===== Source data
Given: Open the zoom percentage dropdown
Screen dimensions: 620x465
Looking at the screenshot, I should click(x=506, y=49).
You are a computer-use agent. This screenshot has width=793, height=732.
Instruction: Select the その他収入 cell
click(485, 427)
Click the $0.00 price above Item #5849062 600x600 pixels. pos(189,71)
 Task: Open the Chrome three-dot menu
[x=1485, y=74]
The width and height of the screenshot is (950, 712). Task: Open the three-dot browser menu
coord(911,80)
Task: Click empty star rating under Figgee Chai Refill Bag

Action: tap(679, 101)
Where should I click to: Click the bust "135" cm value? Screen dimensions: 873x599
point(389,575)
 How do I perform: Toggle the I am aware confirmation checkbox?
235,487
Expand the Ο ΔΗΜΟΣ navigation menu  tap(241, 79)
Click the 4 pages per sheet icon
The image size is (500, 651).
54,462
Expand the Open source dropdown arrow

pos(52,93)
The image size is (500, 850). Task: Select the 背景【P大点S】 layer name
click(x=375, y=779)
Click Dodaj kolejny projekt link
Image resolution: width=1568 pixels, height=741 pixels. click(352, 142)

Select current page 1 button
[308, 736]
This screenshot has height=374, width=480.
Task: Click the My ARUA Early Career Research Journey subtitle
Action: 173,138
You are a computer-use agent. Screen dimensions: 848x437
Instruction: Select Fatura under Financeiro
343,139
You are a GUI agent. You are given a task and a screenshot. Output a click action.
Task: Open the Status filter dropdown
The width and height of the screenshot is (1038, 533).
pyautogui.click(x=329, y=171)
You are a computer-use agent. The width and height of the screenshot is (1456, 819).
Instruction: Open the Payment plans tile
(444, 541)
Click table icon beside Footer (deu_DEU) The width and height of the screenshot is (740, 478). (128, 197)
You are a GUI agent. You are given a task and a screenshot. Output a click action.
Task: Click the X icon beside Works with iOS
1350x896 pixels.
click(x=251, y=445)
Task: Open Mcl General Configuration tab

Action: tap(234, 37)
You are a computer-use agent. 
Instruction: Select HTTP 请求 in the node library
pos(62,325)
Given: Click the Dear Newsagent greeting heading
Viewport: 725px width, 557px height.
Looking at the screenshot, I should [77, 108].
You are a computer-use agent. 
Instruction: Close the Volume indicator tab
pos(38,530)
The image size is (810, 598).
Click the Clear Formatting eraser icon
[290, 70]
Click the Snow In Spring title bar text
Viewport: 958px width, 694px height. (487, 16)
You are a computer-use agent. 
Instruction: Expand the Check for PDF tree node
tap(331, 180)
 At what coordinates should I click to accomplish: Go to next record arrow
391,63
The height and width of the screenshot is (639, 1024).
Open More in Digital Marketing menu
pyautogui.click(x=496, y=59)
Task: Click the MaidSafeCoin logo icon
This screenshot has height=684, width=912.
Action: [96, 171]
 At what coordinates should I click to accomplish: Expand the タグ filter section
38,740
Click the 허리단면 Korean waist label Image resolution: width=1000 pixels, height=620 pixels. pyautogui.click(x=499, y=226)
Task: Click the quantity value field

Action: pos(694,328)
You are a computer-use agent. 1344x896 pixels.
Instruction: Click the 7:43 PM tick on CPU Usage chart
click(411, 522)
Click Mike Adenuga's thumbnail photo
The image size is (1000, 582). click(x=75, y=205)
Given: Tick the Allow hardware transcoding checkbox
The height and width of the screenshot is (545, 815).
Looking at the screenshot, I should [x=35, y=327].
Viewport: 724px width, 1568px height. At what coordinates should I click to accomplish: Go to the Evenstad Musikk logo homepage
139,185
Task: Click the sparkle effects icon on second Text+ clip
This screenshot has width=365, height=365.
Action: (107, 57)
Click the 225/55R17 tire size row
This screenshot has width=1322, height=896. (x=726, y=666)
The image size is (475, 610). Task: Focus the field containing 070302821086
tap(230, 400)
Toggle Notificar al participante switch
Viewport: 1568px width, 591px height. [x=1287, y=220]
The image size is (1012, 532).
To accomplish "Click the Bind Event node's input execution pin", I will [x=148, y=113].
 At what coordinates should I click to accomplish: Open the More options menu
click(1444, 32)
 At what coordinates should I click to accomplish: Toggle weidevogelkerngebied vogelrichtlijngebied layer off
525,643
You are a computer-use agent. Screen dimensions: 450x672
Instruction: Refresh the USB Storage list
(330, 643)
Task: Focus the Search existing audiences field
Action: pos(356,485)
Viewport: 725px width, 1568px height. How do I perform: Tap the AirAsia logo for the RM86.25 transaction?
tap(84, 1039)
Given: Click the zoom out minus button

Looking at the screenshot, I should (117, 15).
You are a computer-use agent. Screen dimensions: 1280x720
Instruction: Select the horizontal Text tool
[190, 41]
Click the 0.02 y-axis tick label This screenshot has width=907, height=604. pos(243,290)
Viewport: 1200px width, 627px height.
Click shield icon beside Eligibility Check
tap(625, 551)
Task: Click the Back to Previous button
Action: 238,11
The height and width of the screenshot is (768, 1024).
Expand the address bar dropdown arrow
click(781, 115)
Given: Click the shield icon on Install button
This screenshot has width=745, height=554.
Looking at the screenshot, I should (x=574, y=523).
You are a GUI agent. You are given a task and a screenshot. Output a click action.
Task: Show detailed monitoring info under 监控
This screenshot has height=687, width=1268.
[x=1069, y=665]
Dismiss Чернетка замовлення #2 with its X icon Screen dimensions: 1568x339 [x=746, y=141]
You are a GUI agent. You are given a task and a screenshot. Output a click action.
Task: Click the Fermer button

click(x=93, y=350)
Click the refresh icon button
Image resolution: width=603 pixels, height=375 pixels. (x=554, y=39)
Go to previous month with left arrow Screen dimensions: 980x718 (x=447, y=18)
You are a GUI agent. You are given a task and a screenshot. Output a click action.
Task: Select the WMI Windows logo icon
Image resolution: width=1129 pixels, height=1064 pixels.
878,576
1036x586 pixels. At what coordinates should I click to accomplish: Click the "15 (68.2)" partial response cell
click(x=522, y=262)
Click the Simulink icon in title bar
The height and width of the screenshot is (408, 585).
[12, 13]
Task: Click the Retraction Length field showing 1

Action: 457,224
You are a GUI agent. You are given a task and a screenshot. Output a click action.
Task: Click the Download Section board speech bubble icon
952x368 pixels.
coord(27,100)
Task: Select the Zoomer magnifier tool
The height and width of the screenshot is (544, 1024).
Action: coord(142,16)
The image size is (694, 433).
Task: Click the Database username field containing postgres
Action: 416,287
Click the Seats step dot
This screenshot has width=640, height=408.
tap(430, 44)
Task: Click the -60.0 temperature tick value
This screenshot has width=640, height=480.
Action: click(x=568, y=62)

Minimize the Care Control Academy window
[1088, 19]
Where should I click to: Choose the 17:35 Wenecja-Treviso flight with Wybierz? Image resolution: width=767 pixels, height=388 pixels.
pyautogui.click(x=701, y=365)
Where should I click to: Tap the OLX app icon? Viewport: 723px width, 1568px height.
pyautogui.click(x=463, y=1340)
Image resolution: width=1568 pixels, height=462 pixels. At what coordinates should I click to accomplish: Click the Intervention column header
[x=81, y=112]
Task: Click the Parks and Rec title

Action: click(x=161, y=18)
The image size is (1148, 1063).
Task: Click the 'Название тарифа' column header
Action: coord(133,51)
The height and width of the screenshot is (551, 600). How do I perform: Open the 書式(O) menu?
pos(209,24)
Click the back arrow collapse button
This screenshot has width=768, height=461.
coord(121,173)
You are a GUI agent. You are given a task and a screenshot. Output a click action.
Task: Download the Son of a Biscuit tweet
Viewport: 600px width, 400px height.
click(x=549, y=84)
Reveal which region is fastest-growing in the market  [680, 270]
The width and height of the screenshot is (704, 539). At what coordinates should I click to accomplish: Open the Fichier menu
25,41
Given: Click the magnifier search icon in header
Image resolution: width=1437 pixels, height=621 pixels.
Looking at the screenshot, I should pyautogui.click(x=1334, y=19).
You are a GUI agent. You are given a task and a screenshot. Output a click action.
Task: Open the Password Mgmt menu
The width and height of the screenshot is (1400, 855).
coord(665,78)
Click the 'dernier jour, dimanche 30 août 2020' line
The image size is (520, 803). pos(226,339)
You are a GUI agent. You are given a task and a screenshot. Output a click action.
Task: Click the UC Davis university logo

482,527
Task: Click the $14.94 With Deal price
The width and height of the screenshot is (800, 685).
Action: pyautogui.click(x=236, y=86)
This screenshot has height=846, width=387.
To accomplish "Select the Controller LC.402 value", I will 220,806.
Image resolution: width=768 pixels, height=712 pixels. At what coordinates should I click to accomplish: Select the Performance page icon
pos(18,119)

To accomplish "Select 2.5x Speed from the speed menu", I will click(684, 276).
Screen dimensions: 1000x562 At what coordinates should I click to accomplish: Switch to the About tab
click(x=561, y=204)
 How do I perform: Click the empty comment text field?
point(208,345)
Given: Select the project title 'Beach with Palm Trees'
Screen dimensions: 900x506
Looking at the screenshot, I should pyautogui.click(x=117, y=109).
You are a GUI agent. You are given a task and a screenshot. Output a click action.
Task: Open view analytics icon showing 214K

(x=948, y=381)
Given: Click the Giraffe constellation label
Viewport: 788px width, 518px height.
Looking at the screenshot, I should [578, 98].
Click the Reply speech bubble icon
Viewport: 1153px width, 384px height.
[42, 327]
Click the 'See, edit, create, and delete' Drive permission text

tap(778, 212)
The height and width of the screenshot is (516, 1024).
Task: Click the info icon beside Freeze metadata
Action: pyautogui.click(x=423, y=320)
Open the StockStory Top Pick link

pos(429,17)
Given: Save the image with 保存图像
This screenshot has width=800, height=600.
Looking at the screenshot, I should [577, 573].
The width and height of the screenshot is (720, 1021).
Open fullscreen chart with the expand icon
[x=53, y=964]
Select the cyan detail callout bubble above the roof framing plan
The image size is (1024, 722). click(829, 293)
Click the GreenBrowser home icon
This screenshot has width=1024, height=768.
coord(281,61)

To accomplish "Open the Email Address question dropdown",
==========
The lines above from the one with "The image size is (1012, 532)." through the one with "Click the 0.02" are to be duplicated exactly, ends included, with nothing added.

The image size is (1012, 532).
To accomplish "Click the Bind Event node's input execution pin", I will [x=148, y=113].
 At what coordinates should I click to accomplish: Open the More options menu
click(1444, 32)
 At what coordinates should I click to accomplish: Toggle weidevogelkerngebied vogelrichtlijngebied layer off
525,643
You are a computer-use agent. Screen dimensions: 450x672
Instruction: Refresh the USB Storage list
(330, 643)
Task: Focus the Search existing audiences field
Action: pos(356,485)
Viewport: 725px width, 1568px height. How do I perform: Tap the AirAsia logo for the RM86.25 transaction?
tap(84, 1039)
Given: Click the zoom out minus button

Looking at the screenshot, I should (117, 15).
You are a computer-use agent. Screen dimensions: 1280x720
Instruction: Select the horizontal Text tool
[190, 41]
Click the 0.02 y-axis tick label This screenshot has width=907, height=604. pos(243,290)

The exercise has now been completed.